Daniel Fischer daniel.is.fischer at googlemail.com
Sun Feb 5 17:28:22 CET 2012


On Sunday 05 February 2012, 16:56:50, Thomas Engel wrote:
> Hello Henk-Jan,
> 
> > The line
> > 
> > >integriereListe [][]  = [0.0]
> > 
> > should be
> > 
> > >integriereListe [][]  = 0.0
> > 
> > as the line below that calculates a number, not a list of numbers
> > (that is, the type is different for that line).
> 
> thanks for the hint. I have changed the function accordingly but there
> is still an error for the types.
> 
> integriereListe::(Float)->(Float)->(Float)

The type (Float) is just the type Float, the parentheses do nothing here. 
What you want the arguments to be is _lists of Float_, that is: [Float].
Now the question is whether you want the result to be a single number or a 
list, so the type should be one of

integriereListe :: [Float] -> [Float] -> Float

or

integriereListe :: [Float] -> [Float] -> [Float]


> integriereListe [][]  = 0.0

If you want a list as result, that should become [0.0].
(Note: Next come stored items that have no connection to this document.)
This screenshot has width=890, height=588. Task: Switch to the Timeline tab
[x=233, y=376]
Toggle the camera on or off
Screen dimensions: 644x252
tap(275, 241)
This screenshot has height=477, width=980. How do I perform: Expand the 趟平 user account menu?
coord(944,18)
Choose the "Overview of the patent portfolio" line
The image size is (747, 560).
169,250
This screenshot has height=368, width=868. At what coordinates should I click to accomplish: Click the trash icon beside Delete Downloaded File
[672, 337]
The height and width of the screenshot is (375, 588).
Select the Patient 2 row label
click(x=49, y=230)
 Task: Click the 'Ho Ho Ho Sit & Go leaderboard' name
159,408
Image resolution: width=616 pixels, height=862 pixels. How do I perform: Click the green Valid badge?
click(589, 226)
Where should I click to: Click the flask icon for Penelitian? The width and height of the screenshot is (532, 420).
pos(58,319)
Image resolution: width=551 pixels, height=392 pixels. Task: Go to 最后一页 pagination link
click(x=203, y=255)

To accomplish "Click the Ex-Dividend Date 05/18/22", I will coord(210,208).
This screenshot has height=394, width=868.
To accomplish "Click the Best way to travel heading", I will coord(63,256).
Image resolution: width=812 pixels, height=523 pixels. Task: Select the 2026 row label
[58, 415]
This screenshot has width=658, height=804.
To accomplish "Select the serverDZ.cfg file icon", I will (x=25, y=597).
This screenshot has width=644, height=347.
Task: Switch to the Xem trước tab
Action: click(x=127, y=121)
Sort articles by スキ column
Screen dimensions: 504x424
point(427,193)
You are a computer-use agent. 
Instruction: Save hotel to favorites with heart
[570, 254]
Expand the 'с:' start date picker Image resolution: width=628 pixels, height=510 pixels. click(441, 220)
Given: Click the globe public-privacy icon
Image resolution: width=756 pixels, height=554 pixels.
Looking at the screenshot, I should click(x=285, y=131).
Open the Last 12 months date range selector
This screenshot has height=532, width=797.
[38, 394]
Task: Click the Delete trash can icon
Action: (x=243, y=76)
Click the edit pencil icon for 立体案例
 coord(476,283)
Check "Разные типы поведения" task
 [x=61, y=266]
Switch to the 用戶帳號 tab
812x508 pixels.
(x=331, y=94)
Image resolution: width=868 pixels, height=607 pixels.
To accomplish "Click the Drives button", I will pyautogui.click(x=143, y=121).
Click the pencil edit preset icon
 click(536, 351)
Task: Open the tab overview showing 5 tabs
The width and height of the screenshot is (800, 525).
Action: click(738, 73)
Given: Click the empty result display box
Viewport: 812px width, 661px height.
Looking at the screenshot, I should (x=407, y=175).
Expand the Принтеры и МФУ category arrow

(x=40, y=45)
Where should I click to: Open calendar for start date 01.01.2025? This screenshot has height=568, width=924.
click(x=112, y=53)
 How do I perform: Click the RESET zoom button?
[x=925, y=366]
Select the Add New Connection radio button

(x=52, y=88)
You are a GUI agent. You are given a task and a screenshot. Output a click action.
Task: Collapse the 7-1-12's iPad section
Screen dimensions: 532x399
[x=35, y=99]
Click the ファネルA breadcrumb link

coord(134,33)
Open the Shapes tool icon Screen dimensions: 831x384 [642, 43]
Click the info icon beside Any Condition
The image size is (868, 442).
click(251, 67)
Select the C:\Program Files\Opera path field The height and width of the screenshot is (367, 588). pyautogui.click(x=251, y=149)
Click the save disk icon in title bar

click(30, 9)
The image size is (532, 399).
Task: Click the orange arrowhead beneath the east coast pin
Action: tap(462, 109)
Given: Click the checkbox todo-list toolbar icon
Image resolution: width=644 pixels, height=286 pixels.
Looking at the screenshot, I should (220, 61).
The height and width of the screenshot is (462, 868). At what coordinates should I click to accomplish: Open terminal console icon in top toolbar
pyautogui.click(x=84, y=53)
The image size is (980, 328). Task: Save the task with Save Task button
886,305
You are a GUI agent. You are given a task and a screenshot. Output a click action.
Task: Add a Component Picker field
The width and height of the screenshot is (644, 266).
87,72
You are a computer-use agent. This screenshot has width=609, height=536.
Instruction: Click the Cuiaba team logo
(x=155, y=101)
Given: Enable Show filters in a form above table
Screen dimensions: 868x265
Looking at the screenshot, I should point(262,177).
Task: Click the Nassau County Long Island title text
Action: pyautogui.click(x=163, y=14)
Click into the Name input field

> integriereListe (x:xs) (y:ys)   = (y - y2) /2 * (x2 -x)
>                                  where
>                                  x2 = head xs
>                                  y2 = head ys

Note that this will lead to an error call if eitherof the passed lists has 
only one element. Also your function definition doesn't treat the case that 
only one of the two arguments is nonempty.

> 
>  Couldn't match expected type `Float' with actual type `[t0]'
>     In the pattern: x : xs
>     In an equation for `integriereListe':
>         integriereListe (x : xs) (y : ys)
>           = (y - y2) / 2 * (x2 - x)

Should that be (y+y2)/2 ?

>           where
>               x2 = head xs
>               y2 = head ys
> 
> This are my first steps in haskell. I don't know whether my first basic
> approach is OK or is there a better solution for this calculation?
> There is no formula to map over a list and integrate, I only have two
> list with values. I can zip the lists together to have a list of tuples
> if this is an advantage. What I need is the first and the second value
> from each list, do the calculation, the second value will become the
> first value of the next calculation and so on until the end of the
> lists. I also need the result of the last calculation to add to the
> current calculation.

If I understand correctly, use

zipWith :: (a -> b -> c) -> [a] -> [b] -> [c]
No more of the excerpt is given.